MLB's version of Mr. Irrelevant
Before he became a staff accountant with a small firm in Virginia, John Scaglione played a little baseball. Coming out of Palm Beach Gardens High School in 2003, he was good enough to be drafted by the Atlanta Braves with the 1,480th and final selection in the first-year player draft. A middle infielder, he was taken as a draft-and-follow; because he was attending junior college, the Braves owned his rights until one week before the next year's draft. When the time came for a decision on Scaglione the following spring, however, the organization couldn't make a deal happen.
"The scout that picked me up didn't get to watch me play much. He called me a year later and was like, 'I only saw you play once or twice, and you had a decent year, but if I was even to offer you to come and play minor league baseball, we'd have to cut another guy to bring you on,'" Scaglione says. "And I said, 'You know what, I want to stay in college baseball anyway.' So it was a mutual thing, and it worked out well."
There are 45 players out there, including Scaglione, who were chosen with the final pick since the draft began in 1965. In 1999, MLB.com formed a subset of that group when writer Jonathan Mayo and pitcher Scott Leitz created the Mr. Don't Count Him Out Award (Leitz, the 1,474th and final pick in 1999, was the inaugural winner). The grand prize is essentially an article about the player on Major League Baseball's official website.

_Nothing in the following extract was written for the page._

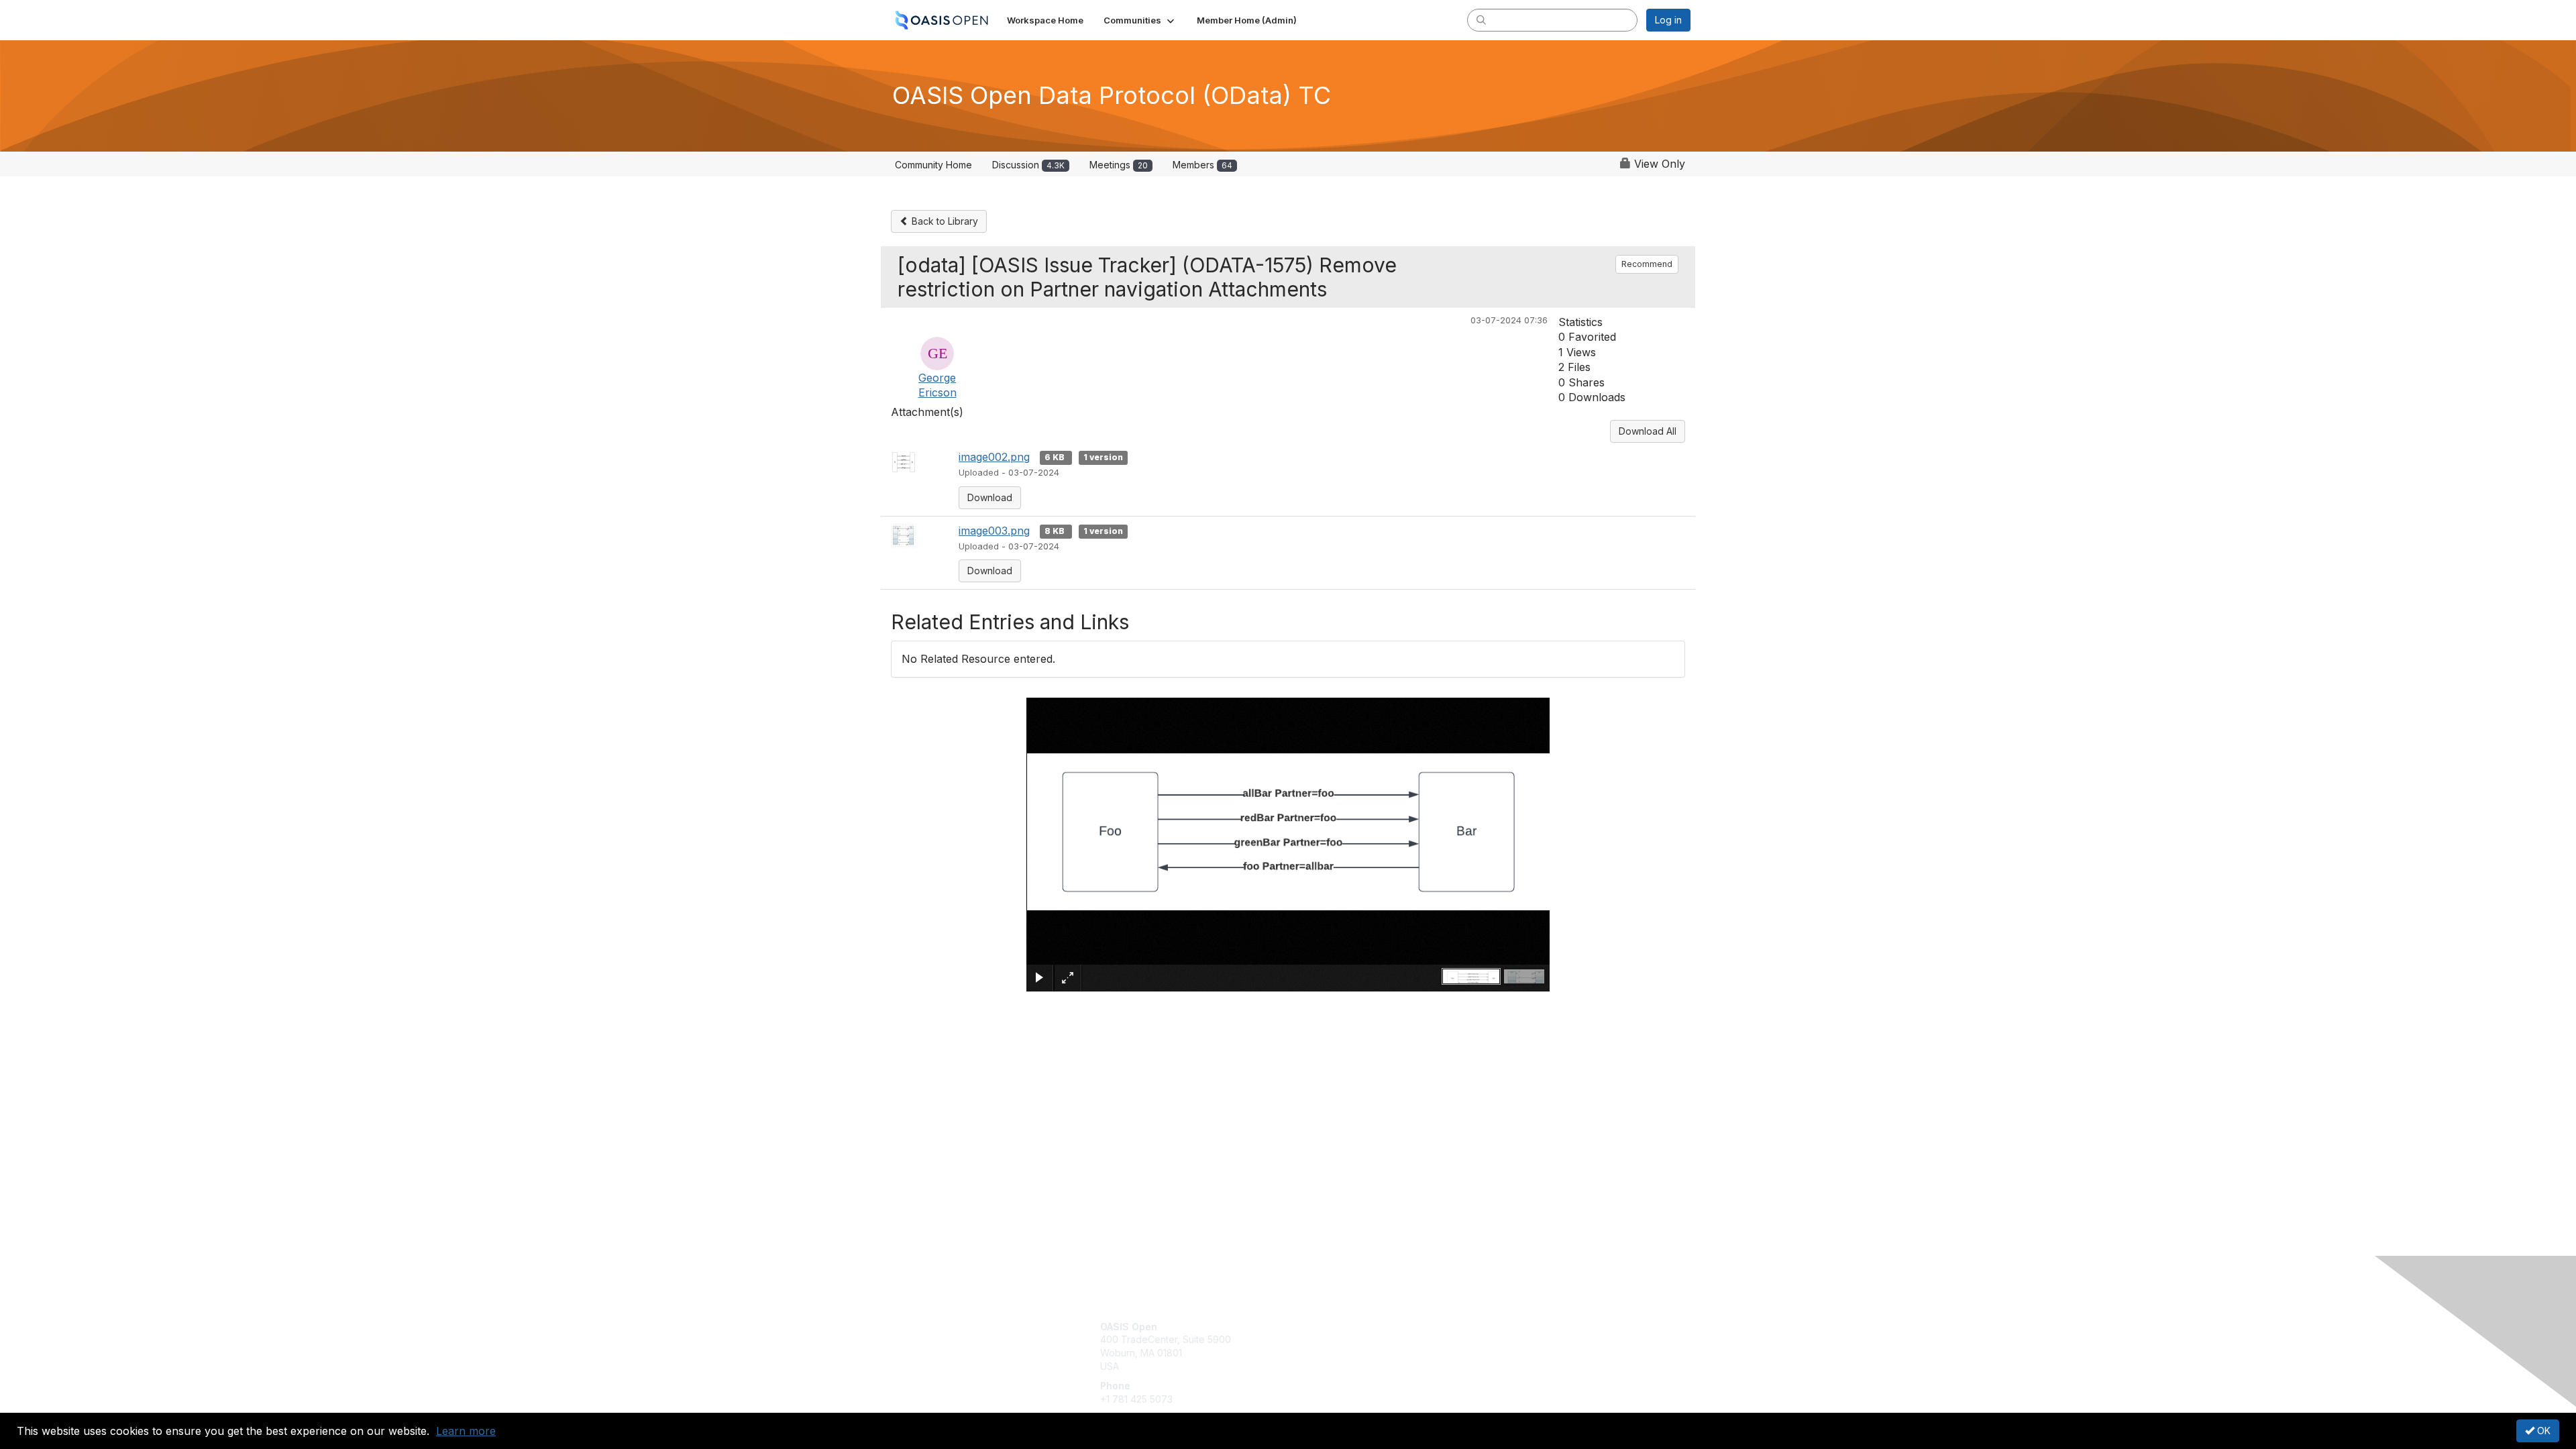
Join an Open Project (1340, 1346)
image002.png (994, 457)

The careers of the Mr. Don't Count Him Out selections are often as theoretical as the award itself. From 1999 to 2006, nearly every selection could be classified as a draft-and-follow (the lone exception is 2001 winner P.J. McGinnis, who spurned the San Francisco Giants to return to Central Missouri State for his senior season and was not redrafted). None of the eight players from that period signed a professional contract in the year he was chosen, although two, John Powell (St. Louis, 2002) and Eric Gonzalez (Atlanta, 2004) went to college and were later re-selected.
The Cardinals took Powell again in 2003 despite the fact that a serious knee injury had severely limited his baseball playing time leading up to the draft. He signed and spent two seasons with the organization's rookie affiliate in Johnson City (where Colby Rasmus was his teammate in 2005) before being released. A good all-around athlete, Powell eventually played basketball at three different colleges, tearing both ACLs before graduating from Oklahoma Christian University in December 2009 with a degree in sports, wellness and recreation management.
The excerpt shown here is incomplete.